Originally published in the Union Springs Herald on August 17, 2011.

Many of our relationships operate on a give and take basis. We give something; we expect something in return. I scratch your back; you scratch mine. We go into relationships expecting to get something for what we put in, a return on our investment. This kind of expectation permeates our professional, recreational, and religious lives. Such expectations even find their way into our marriages. This is not new to our culture. This attitude of expectation has been present for centuries. We often come into relationships with a natural give-and-take mentality. What can this person do for me? Perhaps there are a few exceptions. Sometimes we will see a marriage or a friendship in which there is virtually no thought for the self. But I suspect if we could examine hearts, such a find would be rare. All too often, we accept or reject people, whether explicitly or more subtly, based on how well they live up to our expectations. It comes to us naturally.
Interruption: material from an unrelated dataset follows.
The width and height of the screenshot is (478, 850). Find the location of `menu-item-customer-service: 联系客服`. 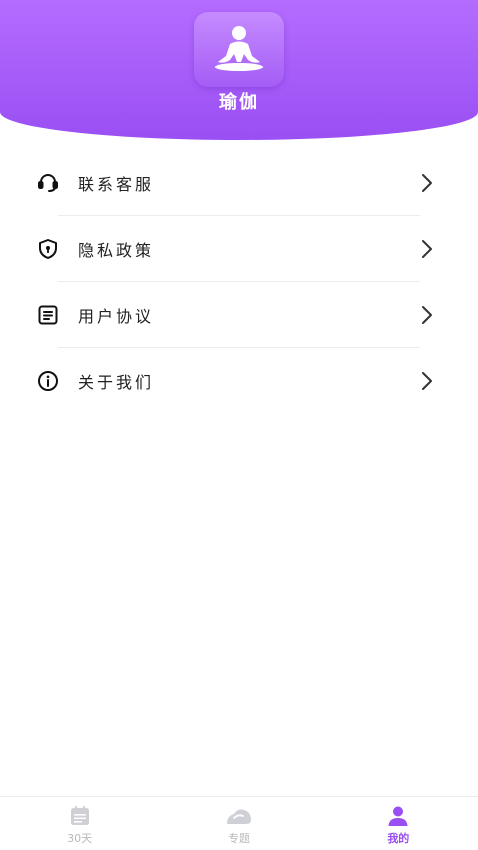

menu-item-customer-service: 联系客服 is located at coordinates (239, 183).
All this leads me to think that many of us believe we can approach God in a similar way. I know at least that I have. We think we can do something for him that will make him want to do something for us. We think: if we only go to church more often, God will be more pleased. If we put a little something in the plate, maybe God will answer our prayers. If we live the right kind of life, God will favor us and save us. That’s how we relate to others. Why would we think our relationship with God should be any different?
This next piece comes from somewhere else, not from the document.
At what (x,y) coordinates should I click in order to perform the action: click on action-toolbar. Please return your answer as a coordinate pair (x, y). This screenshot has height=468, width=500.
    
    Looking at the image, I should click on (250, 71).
But it is different. What do we have that God needs? What could I possibly bring to God that he just can’t do without? Nothing! There’s nothing that I have that God needs. He is fully sufficient in himself. I can do nothing to put him in my debt or to make him favor me. God doesn’t bargain, barter, or negotiate. There’s no give-a-little and get-a-little. God doesn’t want his back scratched.

God doesn’t relate to us like that, and I’m sure glad that he doesn’t. If my relationship with God depended on what I could do for him from day to day, then I would be a wreck. If God’s attitude towards me depended on how well I performed, then life would be a constant worry of whether or not I had performed well enough, whether I had lived up to his expectations. I am deeply thankful that God relates to me differently from the way other relationships often go.
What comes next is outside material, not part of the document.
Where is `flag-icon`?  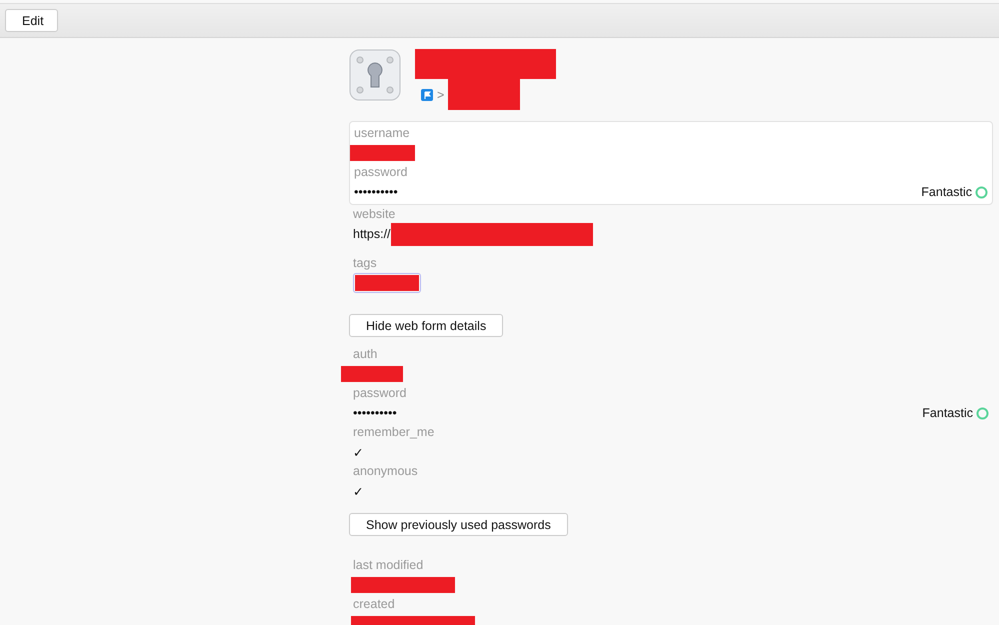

But if God relates to us differently, what is the difference? The God revealed in Jesus Christ offers himself to us as pure gift. He desires to relate to us not for what we can do for him but simply because he is kind. He longs to bestow his extravagant mercy on us. He is eager to extend the generosity of his grace. He doesn’t want to bargain; indeed, he will not bargain. He doesn’t want us for what we can do; he wants us simply because we are.

I don’t know where you stand with God, but I’m guessing there’s at least one person out there who has been trying to wheel-and-deal with God, and it’s killing you. My hope and prayer for you this week is that you will be able to feel the warmth of God’s free grace, given without a bargain and just because he loves you. It might even change the way you related to other people.